Current-voltage (I-V) characteristics of CH3NH3PbI3 perovskite solar cells are studied using a time-dependent current response with stepwise sweeping of the bias voltage. Compared with the crystalline Si solar cell showing time-independent current at a given bias voltage, the perovskite solar cells exhibit time-dependent current response. The current increases with time and becomes steady at forward scan from short-circuit to open-circuit, whereas it is decayed and saturated with time at reverse scan from open-circuit to short-circuit. Time-dependent current response eventually leads to I-V hysteresis depending on the scan direction and the scan rate.
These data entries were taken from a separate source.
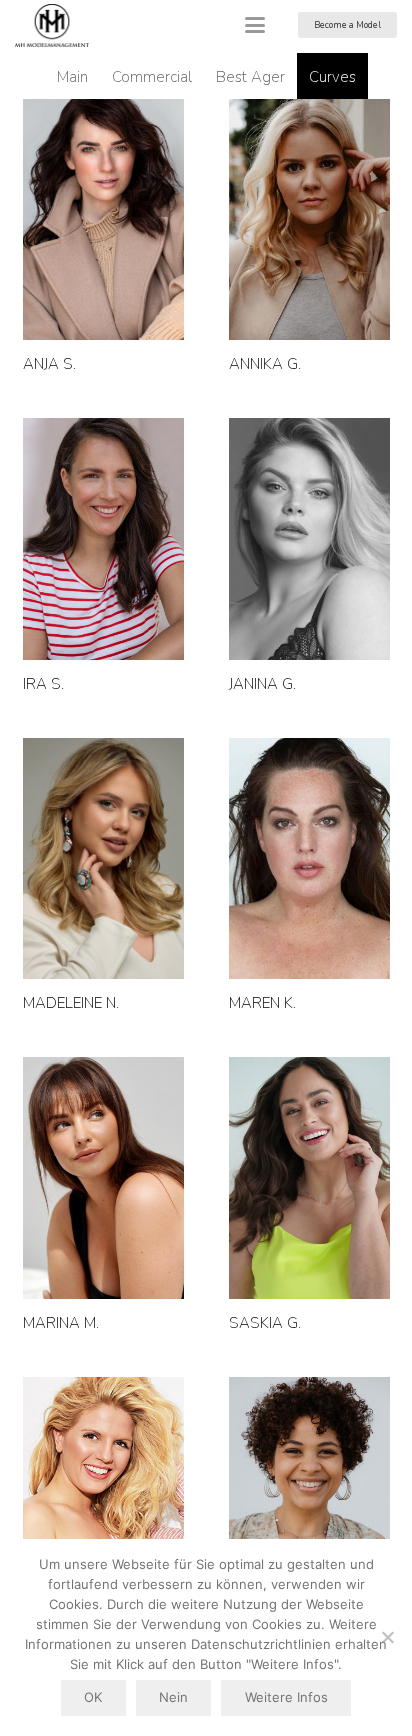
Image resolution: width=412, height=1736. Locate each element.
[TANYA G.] (309, 1498)
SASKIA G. (265, 1323)
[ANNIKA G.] (309, 219)
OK (93, 1697)
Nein (173, 1697)
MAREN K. (262, 1003)
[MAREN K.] (309, 858)
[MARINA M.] (103, 1178)
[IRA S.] (103, 539)
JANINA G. (262, 684)
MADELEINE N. (71, 1003)
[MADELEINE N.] (103, 859)
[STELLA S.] (103, 1497)
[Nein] (387, 1637)
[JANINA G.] (309, 538)
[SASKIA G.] (309, 1178)
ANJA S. (49, 364)
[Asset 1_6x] (52, 25)
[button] (255, 25)
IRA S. (43, 684)
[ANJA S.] (103, 219)
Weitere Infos (286, 1697)
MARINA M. (61, 1323)
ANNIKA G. (265, 364)
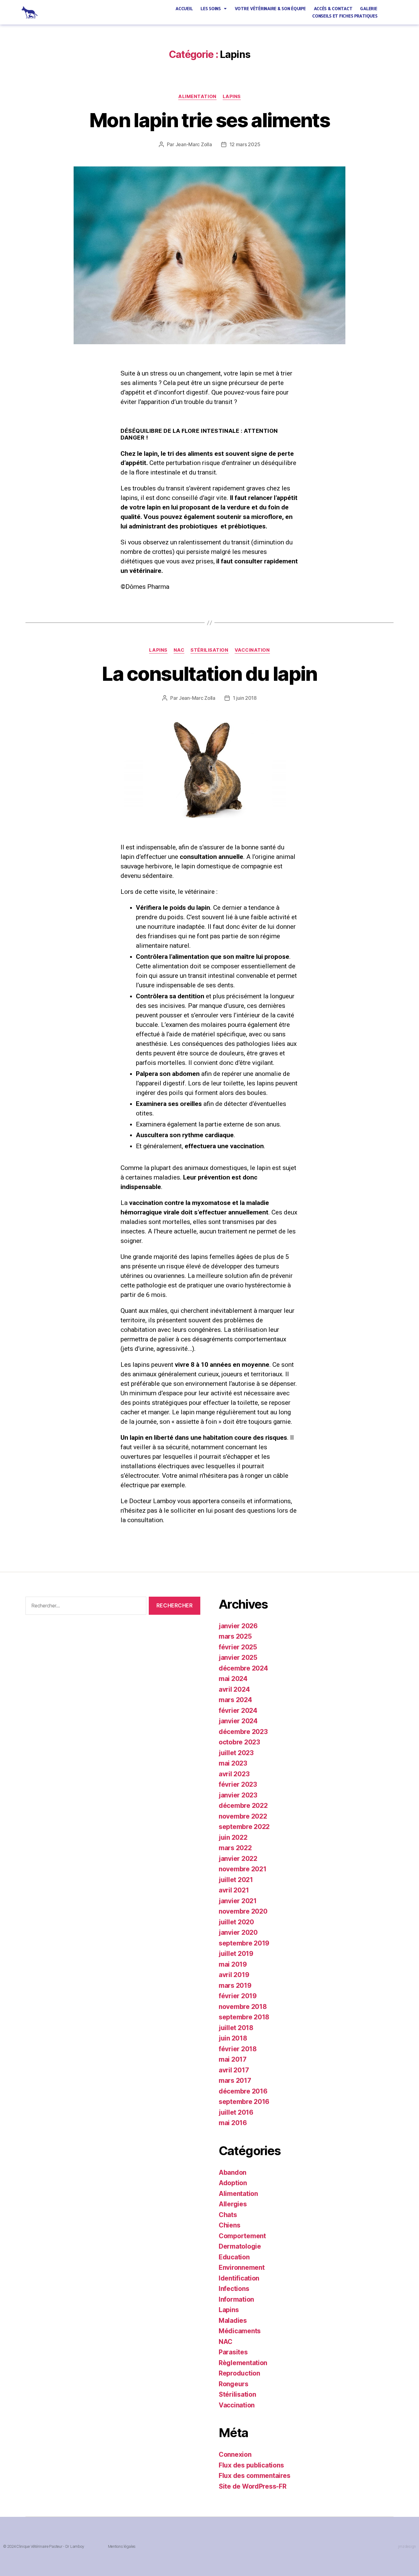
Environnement (242, 2267)
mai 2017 (233, 2059)
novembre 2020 (243, 1911)
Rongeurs (233, 2384)
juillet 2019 (236, 1953)
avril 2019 (234, 1975)
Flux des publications (251, 2465)
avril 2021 (234, 1890)
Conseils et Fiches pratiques (344, 15)
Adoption (233, 2183)
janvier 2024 (238, 1721)
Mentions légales (122, 2546)
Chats (228, 2215)
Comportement (242, 2236)
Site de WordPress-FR (252, 2486)
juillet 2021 (236, 1880)
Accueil (184, 8)
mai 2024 (233, 1678)
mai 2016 (233, 2123)
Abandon (232, 2172)
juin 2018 (233, 2038)
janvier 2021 (238, 1901)
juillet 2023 (236, 1753)
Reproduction (239, 2373)
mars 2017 (235, 2080)
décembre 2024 (243, 1668)
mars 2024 (235, 1700)
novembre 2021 (243, 1869)
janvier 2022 (238, 1858)
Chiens (229, 2225)
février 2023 (238, 1784)
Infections (234, 2288)
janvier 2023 (238, 1795)
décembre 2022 (243, 1805)
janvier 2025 (238, 1657)
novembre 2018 (243, 2006)
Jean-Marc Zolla (193, 144)
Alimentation (197, 96)
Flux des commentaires (254, 2475)
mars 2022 (235, 1848)
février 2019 (238, 1996)
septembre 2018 (244, 2017)
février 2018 (238, 2049)
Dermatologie (240, 2246)
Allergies (233, 2204)
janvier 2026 (238, 1626)
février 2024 (238, 1710)
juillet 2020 (236, 1922)
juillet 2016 (236, 2112)
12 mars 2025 (244, 144)
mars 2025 (235, 1636)
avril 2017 (234, 2070)
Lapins (232, 96)
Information (236, 2299)
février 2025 (238, 1647)
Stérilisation (209, 650)
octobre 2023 (239, 1742)
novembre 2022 (243, 1816)
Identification (239, 2278)
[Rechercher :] (84, 1607)
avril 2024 (234, 1689)
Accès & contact (333, 8)
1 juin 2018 (245, 698)
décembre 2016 (243, 2091)
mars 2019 (235, 1985)
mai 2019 (233, 1964)
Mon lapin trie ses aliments (209, 120)
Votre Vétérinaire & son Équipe (270, 8)
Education (234, 2257)
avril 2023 (234, 1774)
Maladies (233, 2320)
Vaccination (252, 650)
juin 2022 (233, 1837)
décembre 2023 (243, 1732)
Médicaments (240, 2331)
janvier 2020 (238, 1932)
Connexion (235, 2454)
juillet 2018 (236, 2028)
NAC (179, 650)
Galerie (368, 8)
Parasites (233, 2352)
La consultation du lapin (209, 673)
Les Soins (211, 8)
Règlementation (243, 2363)
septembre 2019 (244, 1943)
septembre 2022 (244, 1827)
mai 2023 (233, 1763)
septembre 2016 (244, 2101)
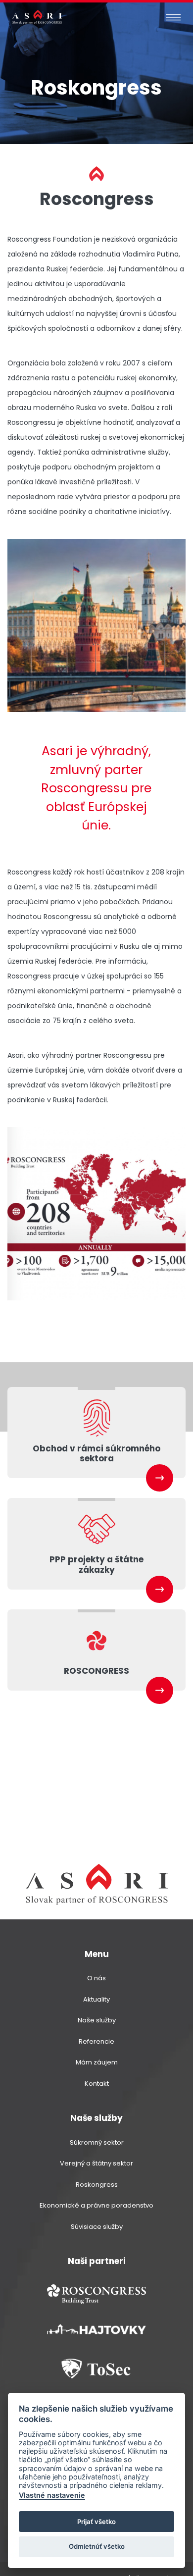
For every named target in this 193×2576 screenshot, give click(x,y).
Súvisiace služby (97, 2226)
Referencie (96, 2041)
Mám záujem (97, 2062)
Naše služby (97, 2020)
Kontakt (97, 2083)
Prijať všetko (96, 2521)
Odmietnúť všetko (97, 2546)
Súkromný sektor (97, 2142)
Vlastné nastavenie (52, 2495)
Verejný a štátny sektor (96, 2163)
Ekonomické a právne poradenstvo (96, 2205)
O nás (96, 1978)
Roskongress (97, 2184)
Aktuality (96, 1999)
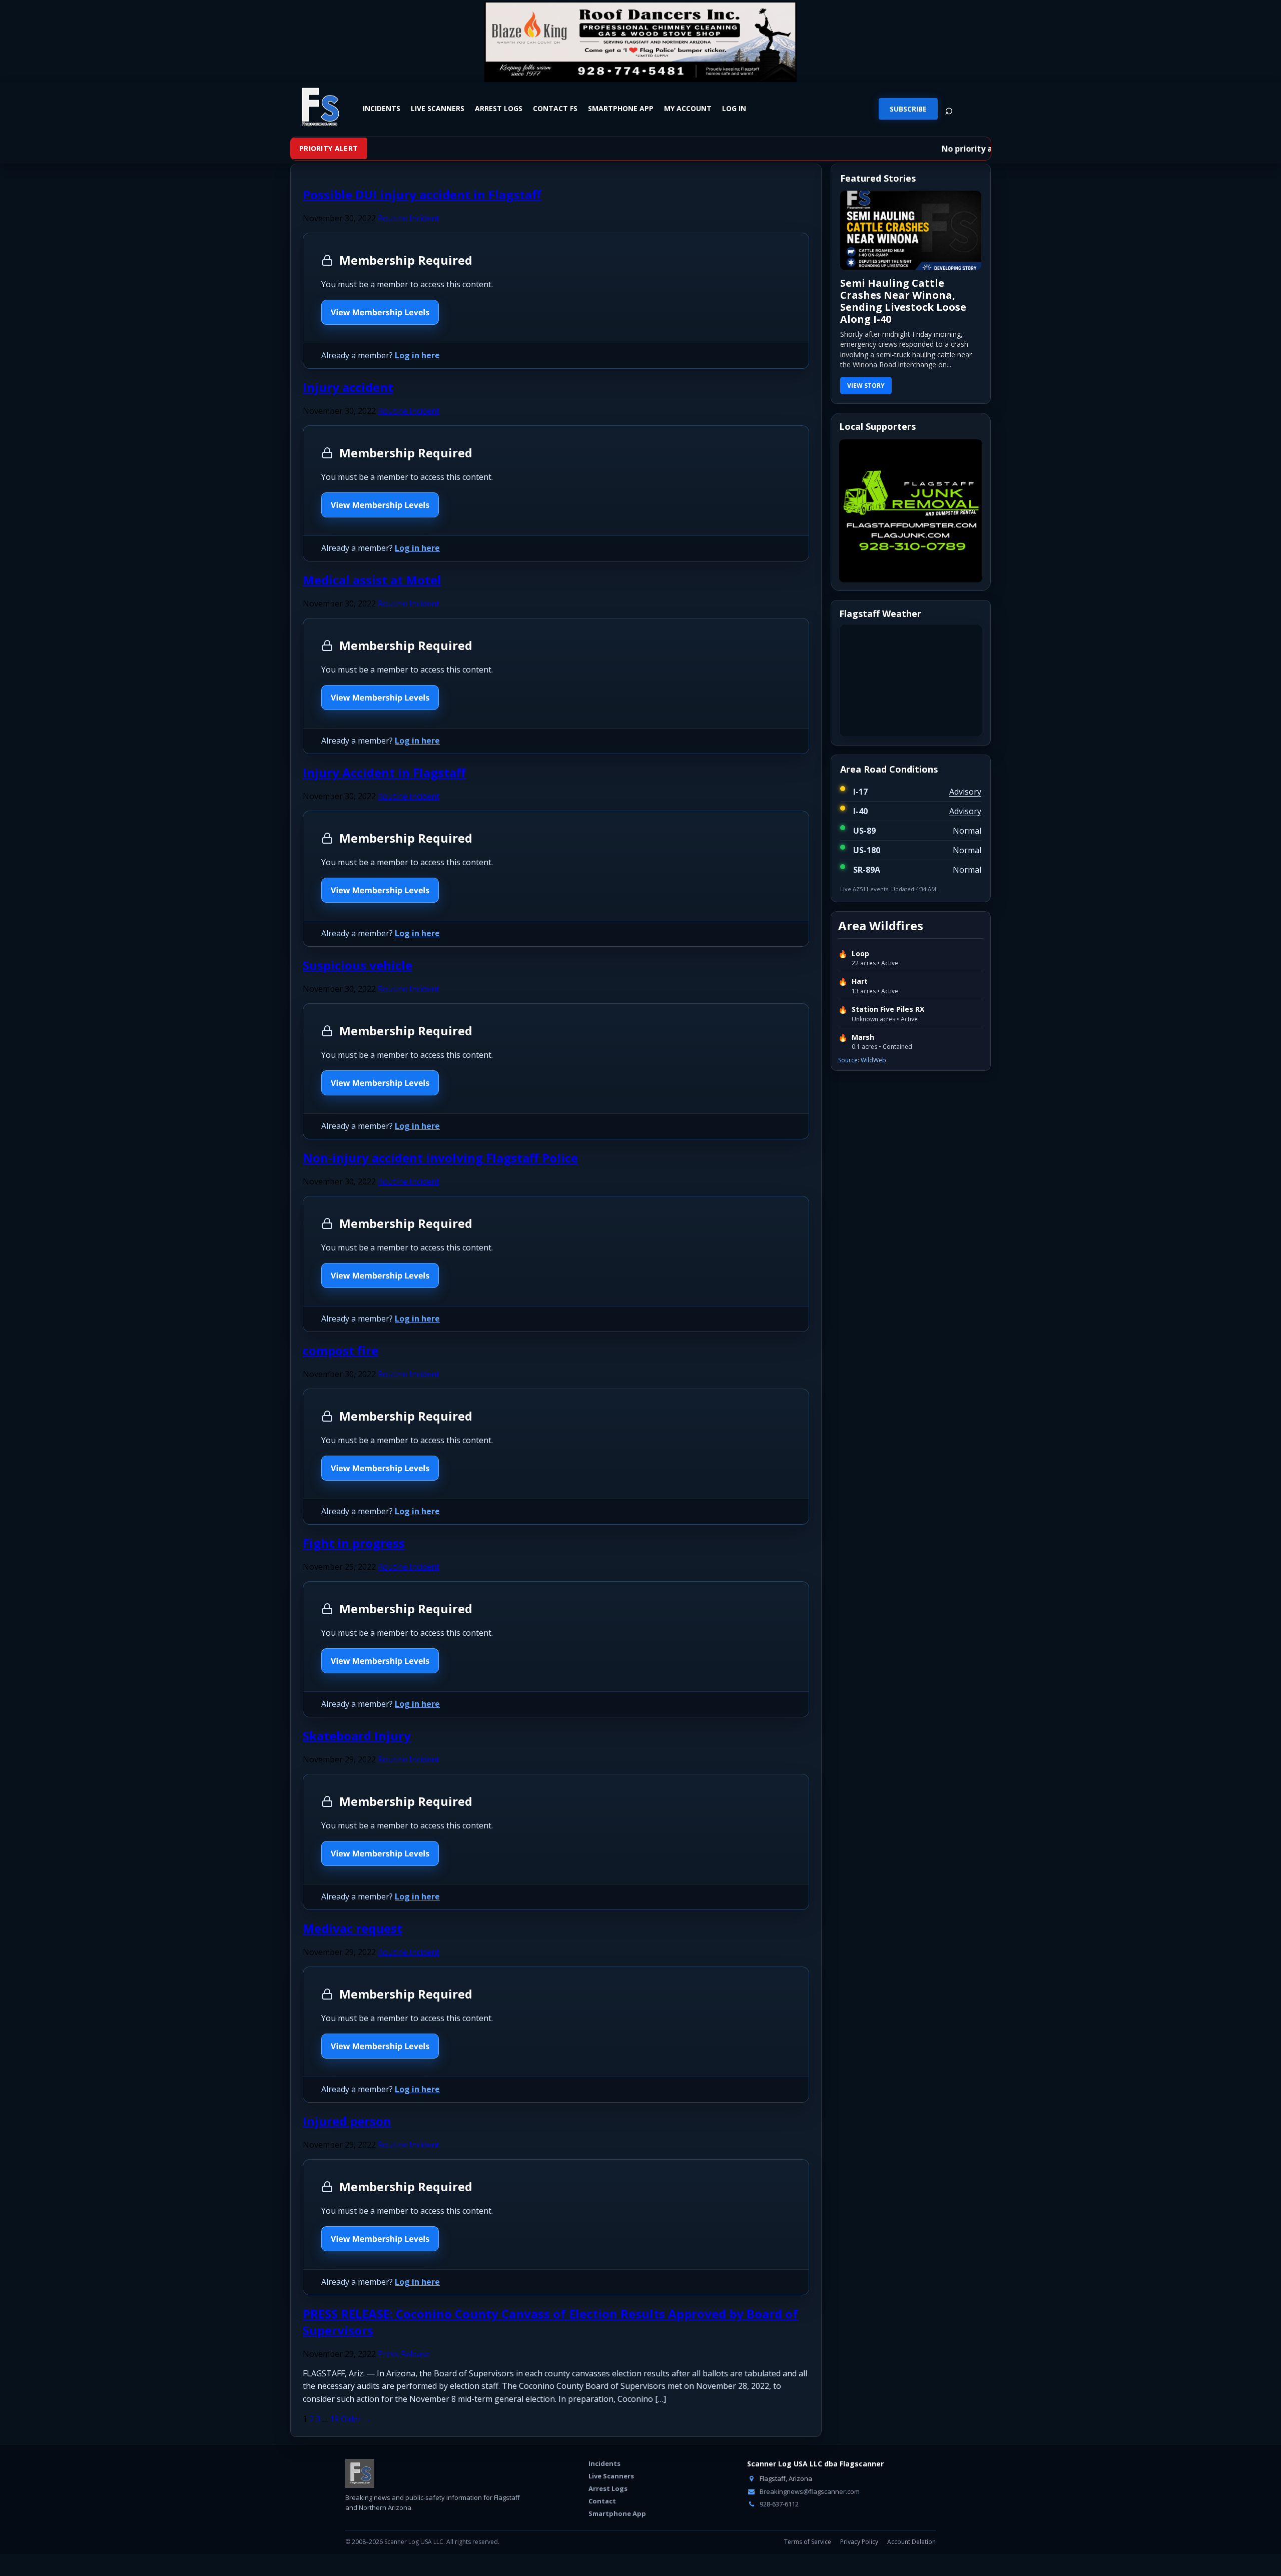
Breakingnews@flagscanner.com (809, 2491)
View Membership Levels (380, 312)
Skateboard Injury (357, 1735)
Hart (860, 979)
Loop (860, 951)
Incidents (381, 108)
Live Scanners (437, 108)
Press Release (404, 2353)
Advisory (965, 789)
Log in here (417, 355)
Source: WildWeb (862, 1058)
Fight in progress (354, 1543)
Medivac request (352, 1928)
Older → (356, 2418)
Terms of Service (807, 2541)
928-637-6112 (778, 2503)
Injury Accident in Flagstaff (384, 772)
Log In (734, 108)
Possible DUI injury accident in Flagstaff (422, 194)
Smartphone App (621, 108)
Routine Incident (408, 218)
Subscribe (908, 109)
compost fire (340, 1350)
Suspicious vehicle (357, 965)
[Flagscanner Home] (319, 108)
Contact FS (555, 108)
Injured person (347, 2121)
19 (334, 2418)
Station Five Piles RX (888, 1007)
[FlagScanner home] (359, 2473)
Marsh (863, 1035)
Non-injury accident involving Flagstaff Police (440, 1157)
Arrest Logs (498, 108)
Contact (602, 2500)
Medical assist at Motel (372, 579)
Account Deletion (911, 2541)
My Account (688, 108)
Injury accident (348, 387)
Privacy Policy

Crystal size of CH3NH3PbI3 and the mesoporous TiO2 (mp-TiO2) film are found to influence I-V hysteresis, where the I-V hysteresis is alleviated as crystal size increases and in the presence of mp-TiO2. The capacitance observed at low frequency (0.1 to 1 Hz), associated with dipole polarization, tends to diminish as size of perovskite and mp-TiO2 layer thickness increases, which suggests that the origin of hysteresis correlates to the capacitive characteristic of CH3NH3PbI3 and the degree of hysteresis depends strongly on perovskite crystal size and mesoporous TiO2 layer.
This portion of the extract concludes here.